Overall ambition of EU climate proposals too low - loopholes risk further weakening | WWF

Overall ambition of EU climate proposals too low - loopholes risk further weakening

Posted on 20 July 2016    
Pasterze Glacier lies in the Hohe Tauern mountain range of the Austrian Alps.
Pasterze Glacier lies in the Hohe Tauern mountain range of the Austrian Alps.
© Michèle DÉPRAZ / WWF

Key European Commission climate proposals published today, covering 60% of EU greenhouse gas emissions, do not adequately reflect the EU’s international Paris pledge to keep global warming well below 2 °C, and to pursue efforts to limit the rise to 1.5 °C. Instead, the proposals introduce flexibility measures which would allow Member States to avoid taking necessary action. For example, Member States can transfer cheap carbon credits across from the Emissions Trading System and use carbon-absorbing forests to count towards their emissions reduction goal.​

“Not only is the Commission astoundingly out-of-synch with international climate commitments, but it has also included ‘loopholes’ in this proposal which will allow countries to cheat their way out of real climate action,” commented Imke Lübbeke, Head of Climate and Energy at the WWF European Policy Office. “It seems baffling that the Commission can so quickly ignore the Paris Agreement and its temperature goals, especially since Climate Commissioner Arias Cañete has been openly endorsing 1.5°C as the temperature threshold to aim for.”

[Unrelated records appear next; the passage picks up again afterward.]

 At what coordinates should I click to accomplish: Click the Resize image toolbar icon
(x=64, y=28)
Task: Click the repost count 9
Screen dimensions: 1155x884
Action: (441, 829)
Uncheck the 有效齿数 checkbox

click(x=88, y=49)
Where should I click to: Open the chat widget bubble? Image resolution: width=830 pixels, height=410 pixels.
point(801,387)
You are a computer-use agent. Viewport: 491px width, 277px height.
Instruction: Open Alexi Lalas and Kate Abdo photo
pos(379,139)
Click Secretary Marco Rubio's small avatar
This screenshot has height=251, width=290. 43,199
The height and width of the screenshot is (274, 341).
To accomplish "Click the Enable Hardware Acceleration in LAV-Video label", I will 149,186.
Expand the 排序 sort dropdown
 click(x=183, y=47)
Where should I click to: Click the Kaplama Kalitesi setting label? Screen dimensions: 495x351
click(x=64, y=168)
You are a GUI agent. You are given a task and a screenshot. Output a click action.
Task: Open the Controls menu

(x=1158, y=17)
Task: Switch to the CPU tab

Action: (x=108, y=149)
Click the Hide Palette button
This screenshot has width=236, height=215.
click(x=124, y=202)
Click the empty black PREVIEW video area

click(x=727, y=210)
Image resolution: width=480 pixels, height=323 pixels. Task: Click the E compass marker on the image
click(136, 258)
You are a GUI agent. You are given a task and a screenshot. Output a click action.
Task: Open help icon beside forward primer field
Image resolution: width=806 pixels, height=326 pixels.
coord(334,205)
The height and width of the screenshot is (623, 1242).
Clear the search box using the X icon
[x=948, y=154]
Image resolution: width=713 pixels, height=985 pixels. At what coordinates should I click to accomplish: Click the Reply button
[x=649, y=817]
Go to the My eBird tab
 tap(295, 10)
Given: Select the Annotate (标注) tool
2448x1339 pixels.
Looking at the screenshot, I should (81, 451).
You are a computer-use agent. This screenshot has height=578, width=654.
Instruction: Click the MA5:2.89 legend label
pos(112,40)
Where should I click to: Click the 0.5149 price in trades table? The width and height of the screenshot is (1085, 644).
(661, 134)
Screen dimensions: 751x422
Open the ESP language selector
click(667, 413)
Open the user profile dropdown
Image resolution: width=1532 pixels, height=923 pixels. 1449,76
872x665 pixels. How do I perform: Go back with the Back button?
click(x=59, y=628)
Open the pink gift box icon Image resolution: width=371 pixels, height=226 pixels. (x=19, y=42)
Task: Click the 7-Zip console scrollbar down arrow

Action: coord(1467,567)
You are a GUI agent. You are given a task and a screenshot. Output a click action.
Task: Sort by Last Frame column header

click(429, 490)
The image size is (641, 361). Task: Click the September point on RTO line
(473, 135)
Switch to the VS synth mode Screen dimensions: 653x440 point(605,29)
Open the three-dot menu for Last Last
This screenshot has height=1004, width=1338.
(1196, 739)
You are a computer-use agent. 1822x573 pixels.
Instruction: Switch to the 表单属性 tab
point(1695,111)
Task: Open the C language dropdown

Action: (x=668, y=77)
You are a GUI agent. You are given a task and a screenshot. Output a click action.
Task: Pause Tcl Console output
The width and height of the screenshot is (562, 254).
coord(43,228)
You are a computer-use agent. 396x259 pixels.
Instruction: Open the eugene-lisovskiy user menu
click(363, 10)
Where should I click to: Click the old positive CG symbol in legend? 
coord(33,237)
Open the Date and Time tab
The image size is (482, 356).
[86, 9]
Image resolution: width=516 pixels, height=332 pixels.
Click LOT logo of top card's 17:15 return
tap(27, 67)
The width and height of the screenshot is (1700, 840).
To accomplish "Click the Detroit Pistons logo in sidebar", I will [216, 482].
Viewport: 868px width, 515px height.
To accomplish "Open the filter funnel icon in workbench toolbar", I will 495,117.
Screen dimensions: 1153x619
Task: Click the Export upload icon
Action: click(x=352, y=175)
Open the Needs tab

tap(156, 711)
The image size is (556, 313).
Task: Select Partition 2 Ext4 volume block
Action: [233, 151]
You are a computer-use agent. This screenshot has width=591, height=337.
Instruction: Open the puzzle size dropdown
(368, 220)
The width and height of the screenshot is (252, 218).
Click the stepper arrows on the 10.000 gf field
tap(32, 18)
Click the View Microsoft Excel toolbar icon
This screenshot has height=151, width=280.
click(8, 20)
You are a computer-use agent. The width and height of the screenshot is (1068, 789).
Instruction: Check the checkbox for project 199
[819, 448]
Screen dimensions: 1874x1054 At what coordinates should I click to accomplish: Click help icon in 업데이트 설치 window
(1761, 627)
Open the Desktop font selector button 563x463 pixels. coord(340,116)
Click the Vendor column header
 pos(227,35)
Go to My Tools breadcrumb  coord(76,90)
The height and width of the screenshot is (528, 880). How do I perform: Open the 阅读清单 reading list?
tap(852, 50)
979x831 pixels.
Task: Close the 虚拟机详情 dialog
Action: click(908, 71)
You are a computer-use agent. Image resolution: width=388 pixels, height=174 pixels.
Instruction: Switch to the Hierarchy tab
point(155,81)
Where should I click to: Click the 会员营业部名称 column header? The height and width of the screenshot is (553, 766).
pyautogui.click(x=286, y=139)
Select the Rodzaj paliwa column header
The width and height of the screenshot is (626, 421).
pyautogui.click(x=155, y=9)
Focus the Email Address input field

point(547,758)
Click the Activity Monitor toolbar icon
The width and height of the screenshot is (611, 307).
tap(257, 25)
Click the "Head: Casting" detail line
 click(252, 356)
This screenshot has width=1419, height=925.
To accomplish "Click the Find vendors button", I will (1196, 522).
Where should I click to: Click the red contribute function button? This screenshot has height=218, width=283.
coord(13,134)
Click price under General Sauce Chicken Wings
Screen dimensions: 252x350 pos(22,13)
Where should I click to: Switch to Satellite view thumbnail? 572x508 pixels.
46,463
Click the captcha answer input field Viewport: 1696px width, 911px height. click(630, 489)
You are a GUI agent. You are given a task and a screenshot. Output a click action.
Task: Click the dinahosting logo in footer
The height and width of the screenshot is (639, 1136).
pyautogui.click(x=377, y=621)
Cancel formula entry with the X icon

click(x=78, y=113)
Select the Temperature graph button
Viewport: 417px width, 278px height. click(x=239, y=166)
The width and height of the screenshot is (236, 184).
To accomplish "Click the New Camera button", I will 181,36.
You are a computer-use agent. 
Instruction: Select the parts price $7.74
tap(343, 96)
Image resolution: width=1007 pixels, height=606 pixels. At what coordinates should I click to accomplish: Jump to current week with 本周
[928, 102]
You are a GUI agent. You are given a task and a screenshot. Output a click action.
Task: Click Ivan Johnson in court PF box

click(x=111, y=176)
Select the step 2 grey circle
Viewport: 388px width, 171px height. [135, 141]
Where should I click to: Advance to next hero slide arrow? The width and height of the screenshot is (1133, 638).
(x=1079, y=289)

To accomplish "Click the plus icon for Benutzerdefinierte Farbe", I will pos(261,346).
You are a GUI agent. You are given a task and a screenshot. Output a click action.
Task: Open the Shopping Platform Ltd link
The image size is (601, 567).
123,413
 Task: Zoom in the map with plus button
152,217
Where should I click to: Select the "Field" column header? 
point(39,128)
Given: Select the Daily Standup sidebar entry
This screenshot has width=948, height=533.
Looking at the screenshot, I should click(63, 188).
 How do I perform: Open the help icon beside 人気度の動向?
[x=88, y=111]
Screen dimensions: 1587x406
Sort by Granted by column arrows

“Europeans want climate action: it is now up to their political representatives, MEPs and Member States, to put the “effort” back into “Effort-Sharing Decision” by closing the loopholes and introducing a five-yearly review that increases ambition over time, in line with Paris”, added Lübbeke.

In October 2014, EU heads of state agreed to cut emissions by “at least” 40% by 2030 in order to reach 90-95% reductions by 2050. WWF criticised these targets for being far too weak and putting the fight against climate change at risk.


Note to the editor:

What is the ESD?


The ESD regulates transport, buildings and agriculture emissions – among other smaller sectors – which account for the 60% of EU greenhouse gas emissions that are not covered by the Emission Trading System (ETS). At the October 2014 European Summit, EU heads of state agreed to reduce emissions from these sectors by 30%.

Today’s proposal was published as part of the Commission’s Energy Union ‘summer package’, which also included a proposal for a decision to address greenhouse gas emissions from agriculture and LULUCF and a Communication for the decarbonisation of transport.

What are the loopholes?

Counting carbon removed by forests towards climate targets. The land use, land use change, and forestry (LULUCF) sector removes more carbon from the atmosphere than it releases, and is therefore a ‘net sink’ for carbon. Some countries want carbon removals from forests and land use to count towards their emissions reduction efforts and thereby reduce the effort they have to make to cut emissions in ESD sectors, such as agriculture, surface transport and buildings. The Commission’s proposal would allow Member States to use up to 280 million tonnes of carbon credits from deforested land, afforested land, managed cropland and managed grassland to offset a lack of action in other sectors.

Calculating 2030 targets based on higher emissions levels. The overall ESD 2030 target is broken down into national targets, or ‘carbon budgets’. However, these national carbon budgets for the post-2020 period can be calculated using different starting points. The Commission’s proposal determines these starting points based on average emissions for 2016-2018.

Using ETS allowances in the ESD. EU leaders agreed in 2014 that some countries could use a limited number of emission allowances from the EU’s Emissions Trading System (EU ETS) to meet their national ESD targets. The Commission’s proposal allows a total of 100 million EU ETS allowances to be counted towards national targets in Belgium, Denmark, Ireland, Luxembourg, Malta, Netherlands, Austria, Finland and Sweden.

Since the EU ETS is likely to remain oversupplied until at least 2030, the transfer of surplus ETS allowances would not lead to less pollution in the ETS sector. Even worse, this transfer would take advantage of the vast oversupply of ETS pollution permits and their low price, delaying action to cut emissions from the non-ETS sectors, and leading to more pollution in the EU up to 2030.


Next steps

The proposal passes to the EU Parliament and Council for discussion; the  Environment Council will discuss the proposal at their October meeting.

A final decision is expected by the end of 2017.